* _Document section_
=== Section Start ===
Monday, September 07, 2009

Natives and Non-Natives

PART ONE

Some Native Hawaiian sovereignty activists love to say that non-native residents "have a place to go back to, Hawaiians don't"

Excuse me?

I responded to it by writing the following for the Honolulu Star Bulletin.

http://www.starbulletin.com/editorials/20090906_Lifelong_Hawaii_resident_has_no_other_place_to_call_home.html

The above link is the edited version. Below is what I actually sent to the editors!

Here we go again, another letter writer claimed that a non-Native Hawaiian "has a place to return to; Hawaiians do not." (8/31/09 edition of the Star Bulletin)!

I have a "place to return to"? I never lived anywhere else! So where am I supposed to "return to"? Am I supposed to return to Mexico? Puerto Rico? Spain? Portugal? Germany?

What about those who are part-Japanese/part-Filipino? Or those who are part-Tongan/part-Irish? Where do they "return to"?
This "non-natives have a place to return to" rhetoric is ridiculous! The reality is that many who grew up away from their ancestral lands would have extreme difficulty fitting in their ancestral lands.

For example, some Japanese moved to Latin America about a century ago. When their Latin-American born descendants moved to Japan, they faced major issues! Though their DNA was Japanese, they were too culturally Latin-American to be accepted by the mainstream Japanese society!
This was also true of those who migrated to the US as children, joined a gang, comitted a felony and deported to their birthplace. They included Cambodian and Salvadoran ex-cons who had a hard time fitting into their birthplace after spending a decade or two in the U.S.

This idea of "non-natives have a place to return to" is a part of a larger mentality of "this is our land, the rest are intruders"!
=== Section End ===
* _Dataset content_
=== Section Start ===
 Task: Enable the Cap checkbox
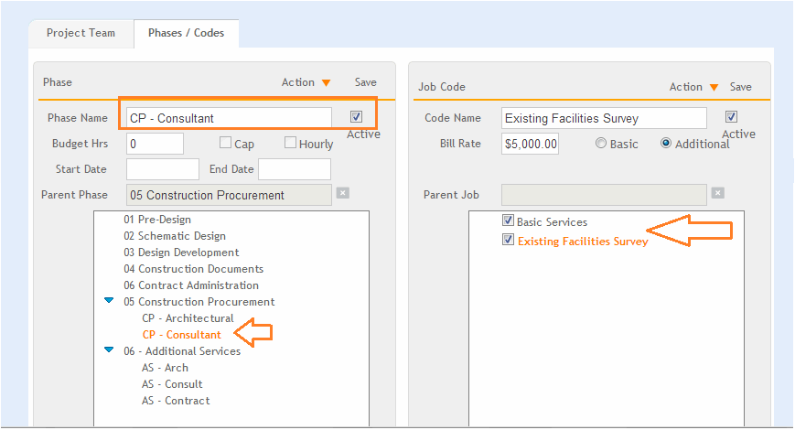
=== Section End ===
* _Questions to answer_
[1] Translate this sentence from the blog post about Native Hawaiians and non-native residents into Spanish: "The reality is that many who grew up away from their ancestral lands would have extreme difficulty fitting in their ancestral lands."
[2] Carry on the blog post about Native Hawaiians and non-native residents, starting after its final sentence.
The material comes from a different source than the blog post about Native Hawaiians and non-native residents.

* _Responses to the exercise_
[1] La realidad es que a muchos de los que crecieron lejos de sus tierras ancestrales les resultaría sumamente difícil adaptarse a sus tierras ancestrales.

[2]
This mentality isn't limited to the vocal minority here in Hawaii. It was also present in the land where my last name came from - Germany! The Nazis felt Germany was the land of their ethnic group and others are intruders. This led to a mass murder of Jews, Gypsies and other groups. Some modern Europeans still have that "this is our land, others are intruders" attitude, leading to hate crimes against immigrants from the Middle East, Africa and Asia!

Now, let's talk about another of my ancestral lands - Latin Americans. The natives were conquered by the Spanish. But the descendants of the conquerors are there to stay. The descdendants of the conquered, conquerors, imported slaves and settlers are accepted as a part of the modern Latin American social fabric.

Most people in Hawaii, Native Hawaiians and non-native, have accepted that the descendants of the conquered, conquerors and other settlers are part of the modern Hawaii social fabric

Those without Native Hawaiian ancestry need to respect Native Hawaiian culture! And the xenophobic minority who say "non-natives have a place to return to" need to accept that non-natives aren't going to go away!

As Rodney King has said "can we all just get along?"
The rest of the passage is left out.